Der französische Oberrabbiner Joseph Sitruk hat vor einem gesetzlichen Verbot des Tragens religiöser oder politischer Zeichen in der Schule gewarnt. Damit würde den Religionen ein Maulkorb im Namen der weltanschaulichen Neutralität verpasst, erklärte Sitruk in einem am Mittwoch veröffentlichten Interview der französischen Tageszeitung "Le Figaro". Der Oberrabbiner sagte, Aufgabe des Staates sei vielmehr, die friedliche und respektvolle Koexistenz der Religionen zu garantieren.

Mit Blick auf das umstrittene Tragen des Kopftuchs durch muslimische Schülerinnen sagte Sitruk, das Problem sei "nicht beunruhigend". Allerdings sei es Besorgnis erregend, wenn sich eine Religion gegen die Gesellschaft auflehne und sie in Frage stelle. Die Religionen dürften nicht ihren Standpunkt aufzwingen wollen.

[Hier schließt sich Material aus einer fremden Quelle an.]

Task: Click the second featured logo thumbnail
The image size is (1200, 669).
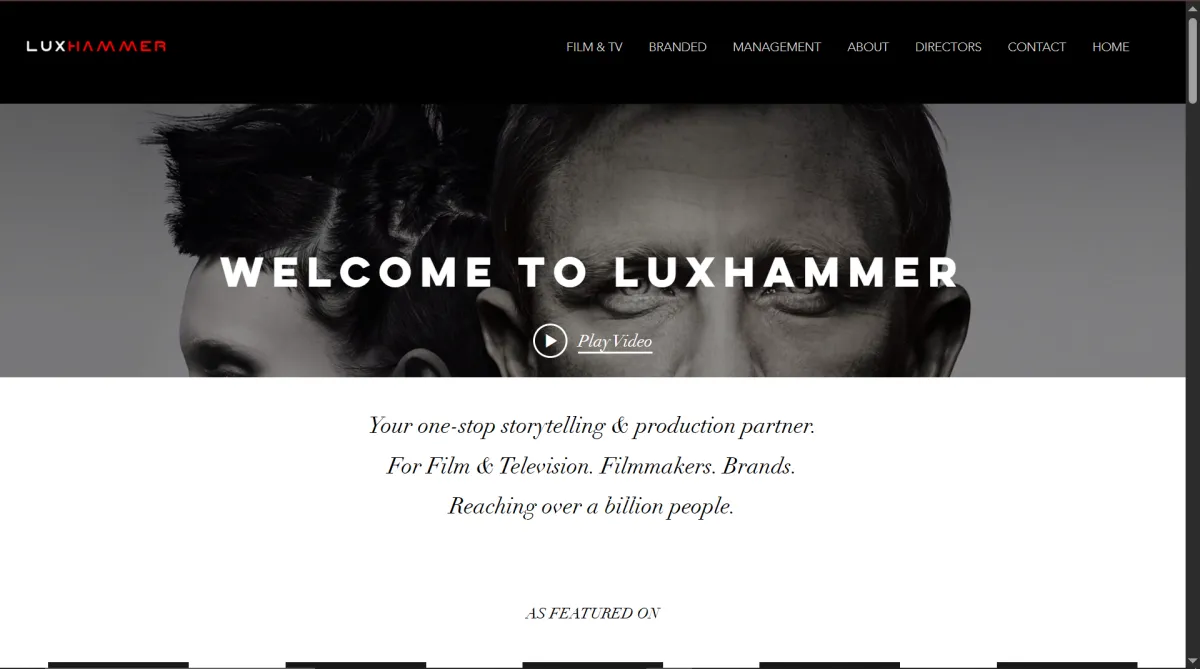Action: click(355, 665)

Abschlussbericht – Warten auf Chiracs Rede

Die von Staatspräsident Jacques Chirac eingesetzte Kommission zur weltanschaulichen Neutralität hat am Donnerstag ihren Abschlussbericht abgegeben. Unter Berücksichtigung dieser Ergebnisse will die französische Regierung anschliessend entscheiden, ob sie einen Gesetzentwurf zum Verbot des Tragens religiöser und politischer Symbole in der Schule einbringt. Das Thema erhitzt die Gemüter. Chirac will am 17. Dezember zur Frage der religiösen Neutralität des Staats, der ‚laicité’, Stellung nehmen.

Die französischen christlichen Kirchen hatten sich zu Wochenbeginn gemeinsam gegen ein solches Gesetz ausgesprochen. Sie erklärten, dass dadurch "die gegenwärtigen Schwierigkeiten nicht positiv gelöst werden könnten". In Frankreich werden regelmässig Schülerinnen, die das muslimische Kopftuch tragen, von der Schule ausgeschlossen. Die rechtlichen Grundlagen dafür sind umstritten.